The most immediate of the RSS general secretary’s challenges is addressing a growing sense of Hindu entitlement, as opposed to Hindu pride, among a section of the militant right. It is a potential source of enormous embarrassment for the mother-ship, the BJP and the ruling dispensation, particularly vis-a-vis India’s determination to garner international goodwill and take pride of place in the comity of nations.

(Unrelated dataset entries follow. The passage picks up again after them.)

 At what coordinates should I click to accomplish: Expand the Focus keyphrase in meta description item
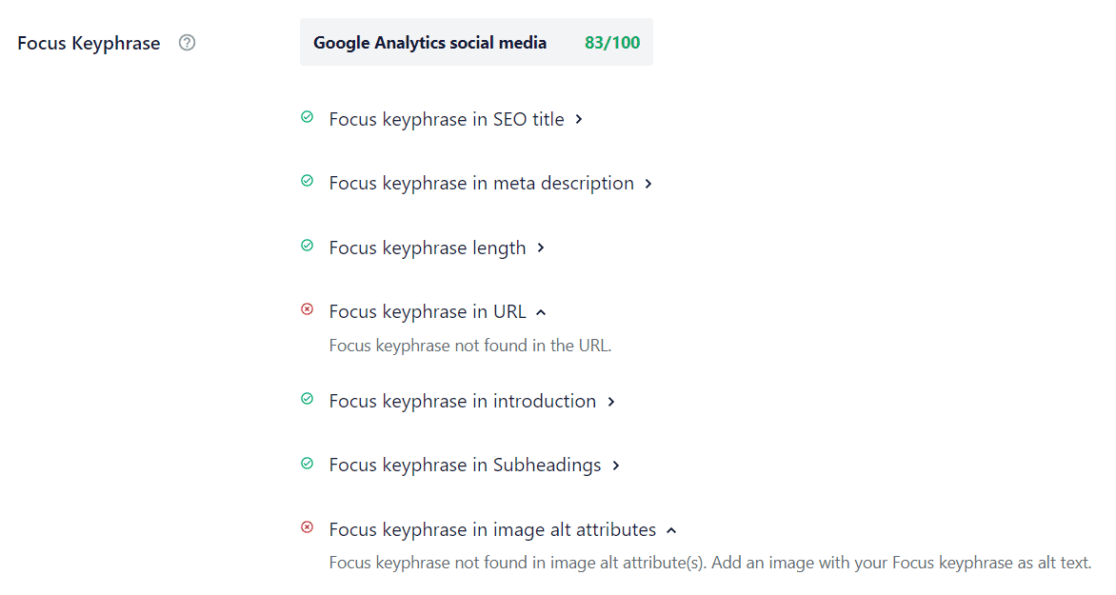point(648,183)
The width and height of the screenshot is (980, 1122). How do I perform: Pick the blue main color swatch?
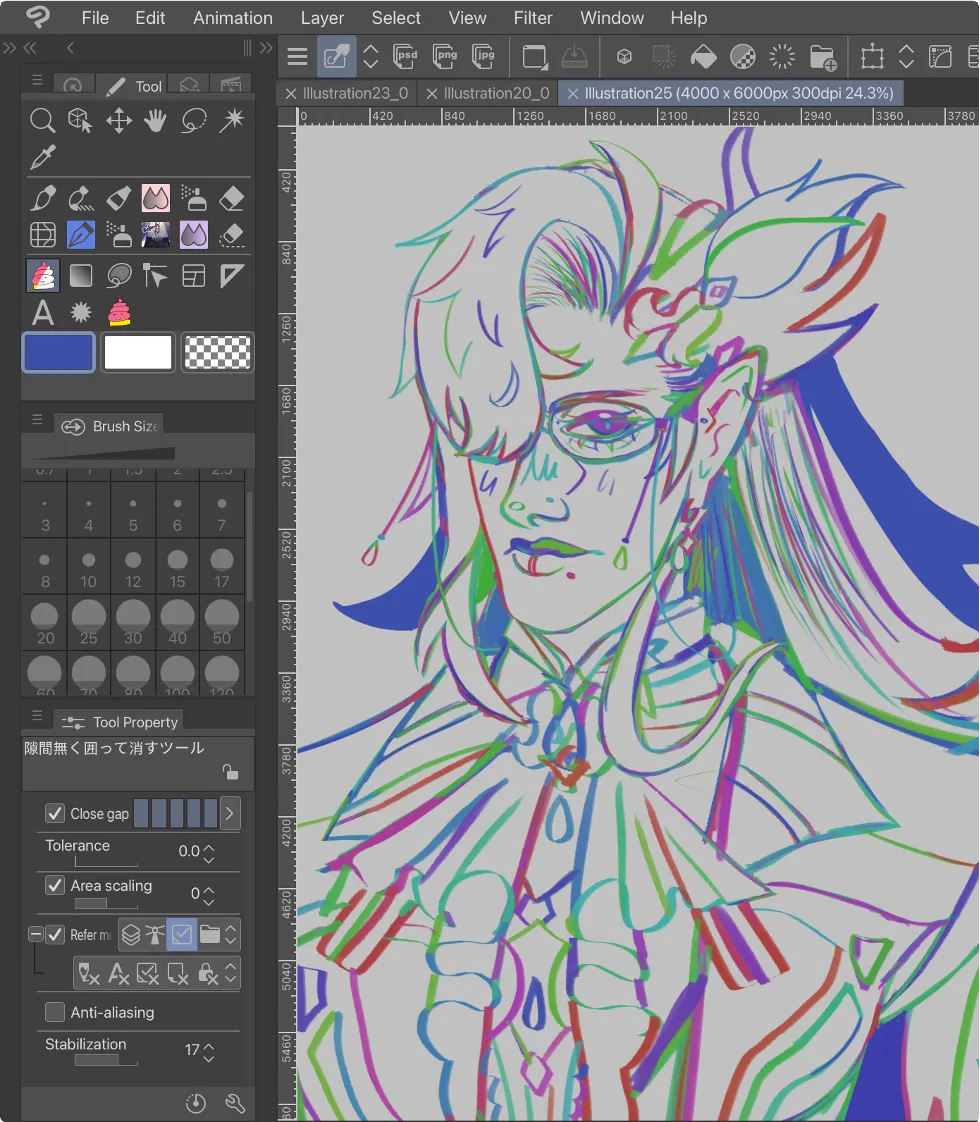coord(59,352)

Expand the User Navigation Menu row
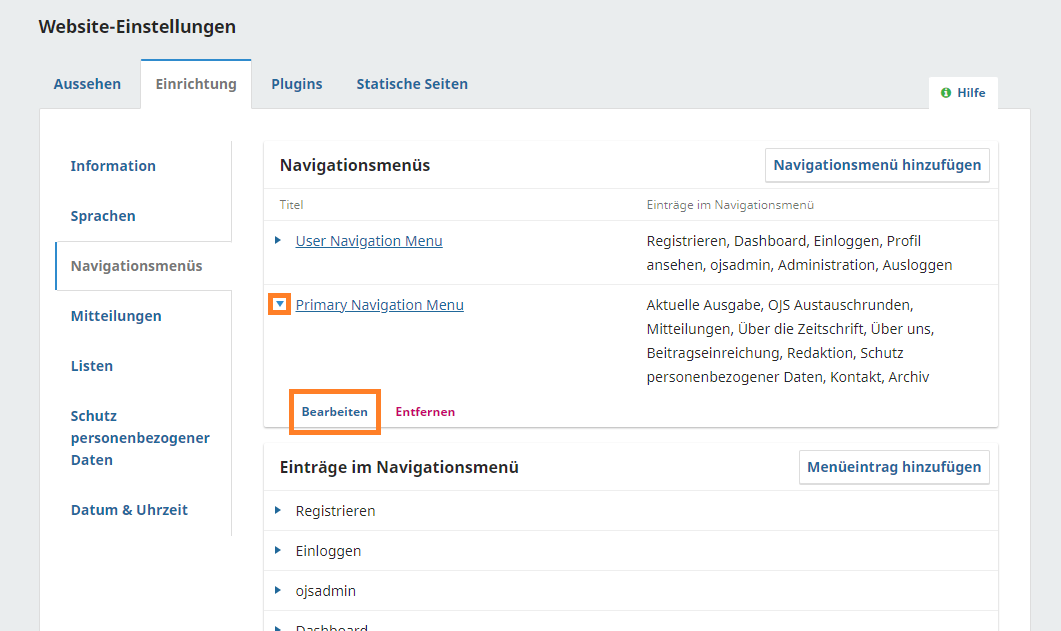(x=278, y=240)
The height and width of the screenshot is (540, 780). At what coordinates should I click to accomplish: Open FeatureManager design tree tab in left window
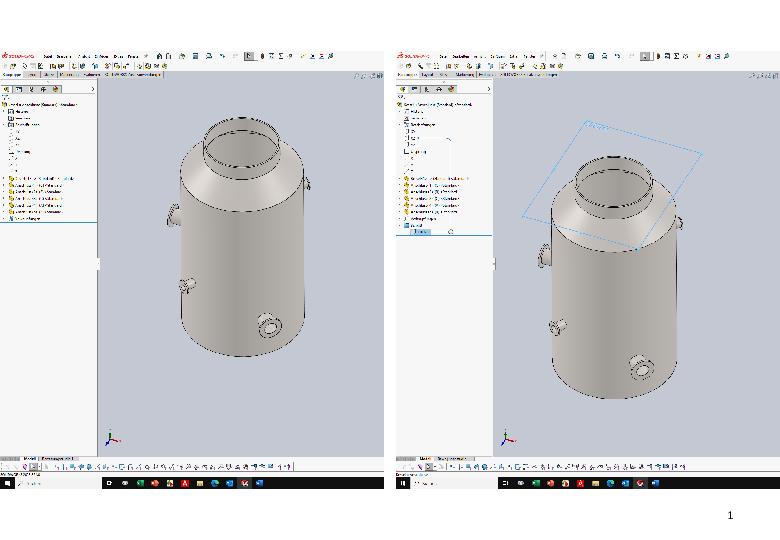7,89
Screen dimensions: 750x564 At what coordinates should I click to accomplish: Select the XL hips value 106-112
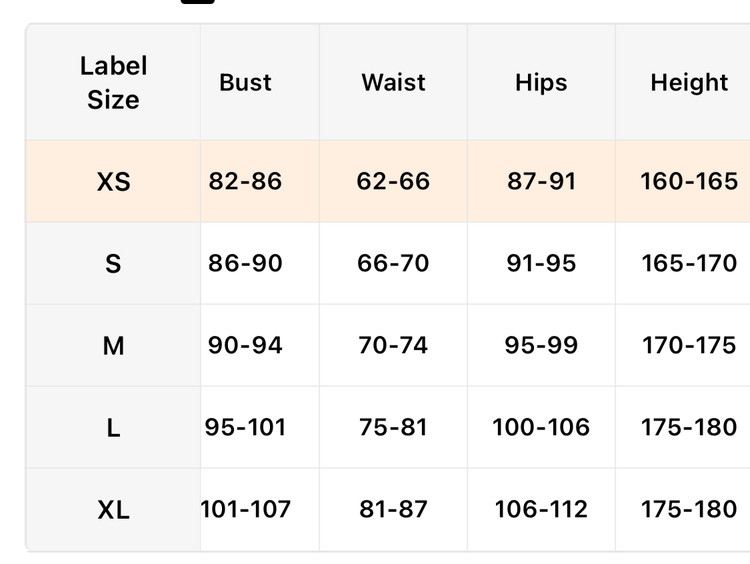(x=541, y=509)
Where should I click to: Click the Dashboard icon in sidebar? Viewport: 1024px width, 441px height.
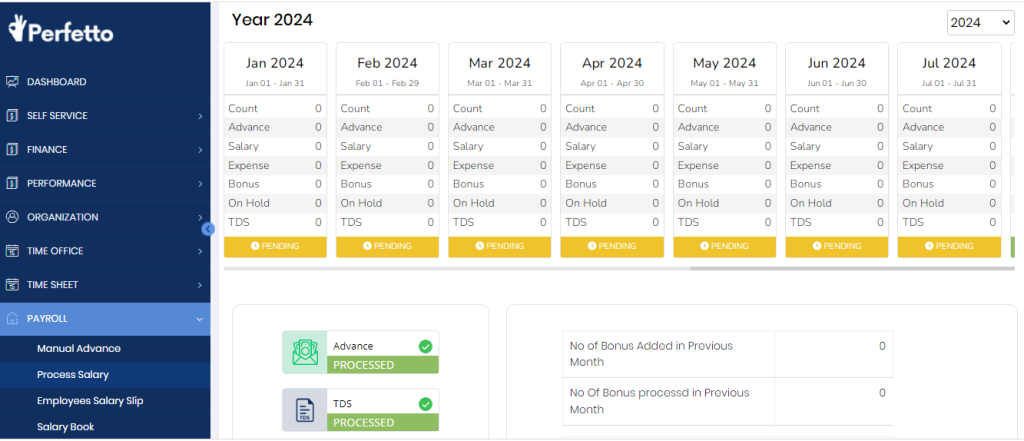tap(12, 82)
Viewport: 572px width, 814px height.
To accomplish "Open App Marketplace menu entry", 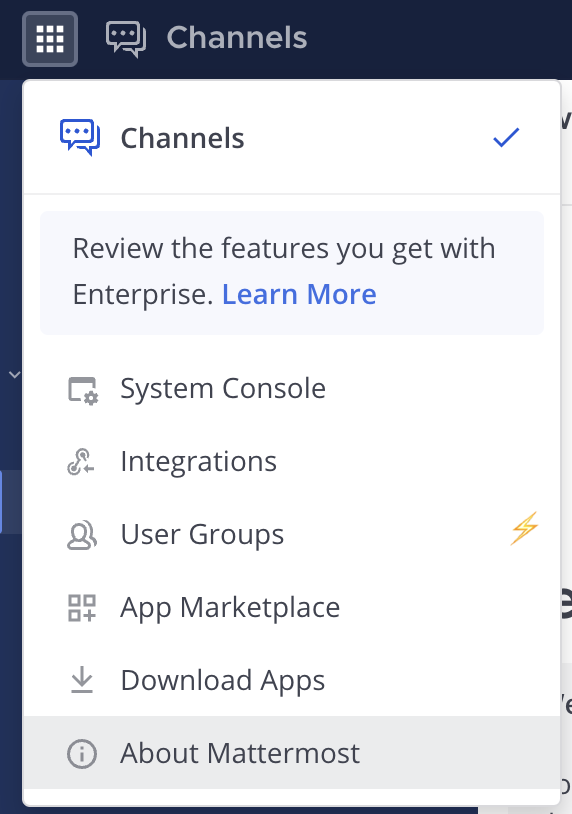I will 292,607.
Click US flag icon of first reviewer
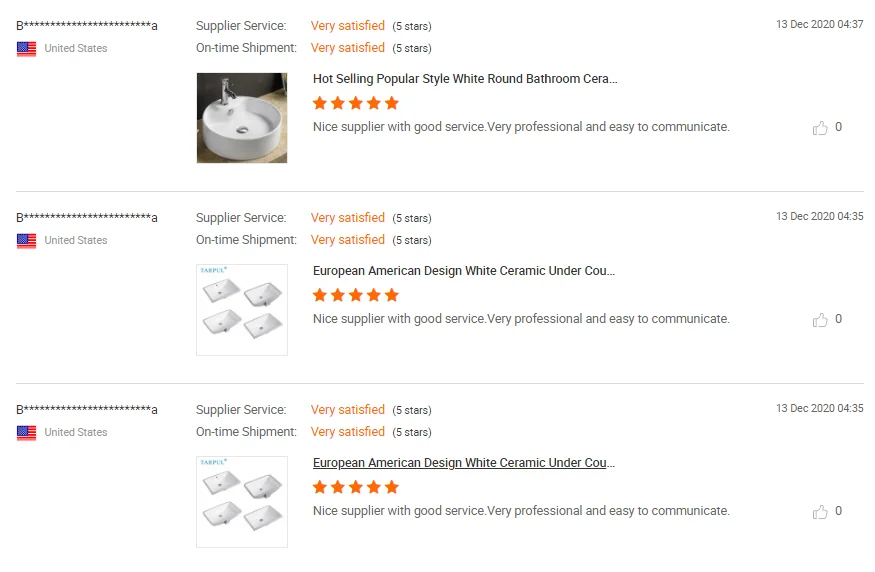Viewport: 875px width, 572px height. [x=26, y=49]
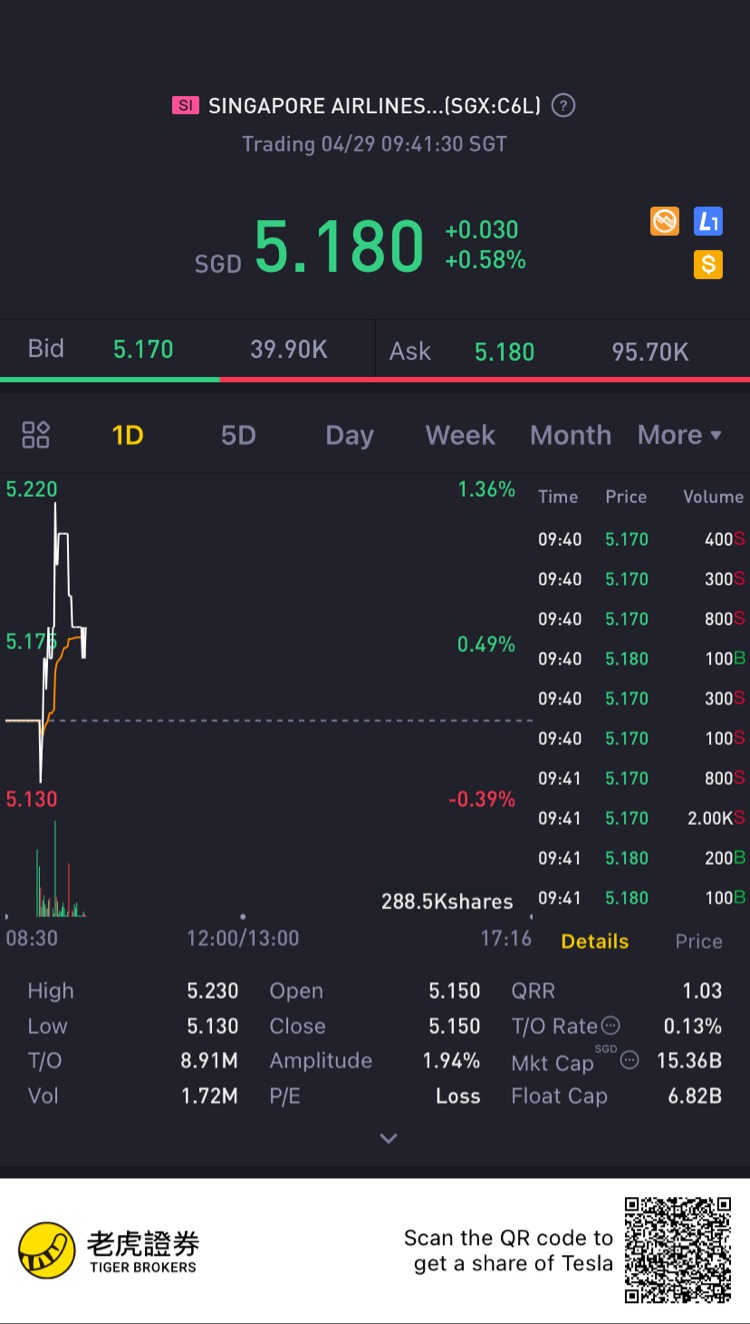This screenshot has width=750, height=1324.
Task: Tap the help question mark icon
Action: [x=564, y=105]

The dominance of the established urban elites over academia, media and the social sector doesn’t sit well with a newly assertive urban class uncomfortable with western labels and strait-jacketed definitions of secularism and nationalism. How far the pendulum swings the other way will depend to some extent on the narrative crafted by the RSS and the message percolating down to the cadres. It will have to exercise great caution, lest Hindu assertion become Hindu aggression and breach the proprieties of constitutional democracy.

A case in point is the obnoxious campaign by members of the Hindu Yuva Vahini, an organisation founded by Uttar Pradesh Chief Minister Yogi Adityanath, to whip up anti-minority sentiments in Uttarakhand. Banners declaring “This site is sacred to Hindus, the entry of non-Hindus is prohibited” were put up outside temples in the state capital of Dehradun. The incident followed the assault on a young Muslim boy at a temple in UP, where he had reportedly gone in search of a drink of water.

The quick response of the Uttarakhand and UP police in booking the miscreants in both cases is commendable. What is deeply worrying is that the perpetrators felt justified in visiting verbal and physical violence upon the members of the minority community, and were seemingly unafraid of repercussions.

Illiberal tendencies

The tendency towards illiberalism among members of the Sangh Parivar, displayed most recently in the bizarre statements of Uttarakhand Chief Minister Tirath Singh Rawat, is another and equally serious challenge. The newly-appointed CM set up the backs of men and women countrywide – including those within the RSS – with crude animadversions on young women who sport ripped jeans.

At a time when the BJP is ardently wooing the women’s vote, by promising reservation in jobs, free education, healthcare and public transport and cash benefits for girl children, Rawat has done his party a disservice. He followed that up by cracking a bad joke about having “20 children” rather than just two, in order to get more free rations. He then rewrote history by confusing Great Britain with the US, unleashing a host of memes on social media.

For ‘Dattaji’, known for championing the rights of LGBTQs and women, freedom of expression and mutual tolerance, these naked displays of misogyny and majoritarianism will be hard to swallow. He represents the ‘modern’ face of the RSS that Bhagwat has sought to project in recent years.

Loony fringe containment

The RSS’s task in terms of containing the loony fringe is complicated by ideological adversaries worldwide, who are supported by vested interests and a section of the diaspora with deep pockets and wide connections. Misinformation and redirection are deployed to denounce progressive policies. Sadly, the hard right, which includes the more rigid members of the Sangh, has a tendency to play into their hands.

The charismatic and affable Dattatreya Hosabale, regarded as being open-minded and more in tune with the changing times than his predecessors, will need all the considerable tact at his command, moving forward. His third big challenge is managing the expectations of the cadre, who are disgruntled with the growing clout of ‘outsiders’, ideological dilution and the primacy given to BJP leaders.

Given the ongoing, fundmental social and political shifts, coordination between the RSS, its political wing and the government is all the more important. Although the media tends to refer to ‘Dattaji’ as being close to Prime Minister Narendra Modi, the former is his own man. How he steers the ship will be closely watched.

The writer is a senior journalist with 35 years of experience in working with major newspapers and magazines. She is now an independent writer and author.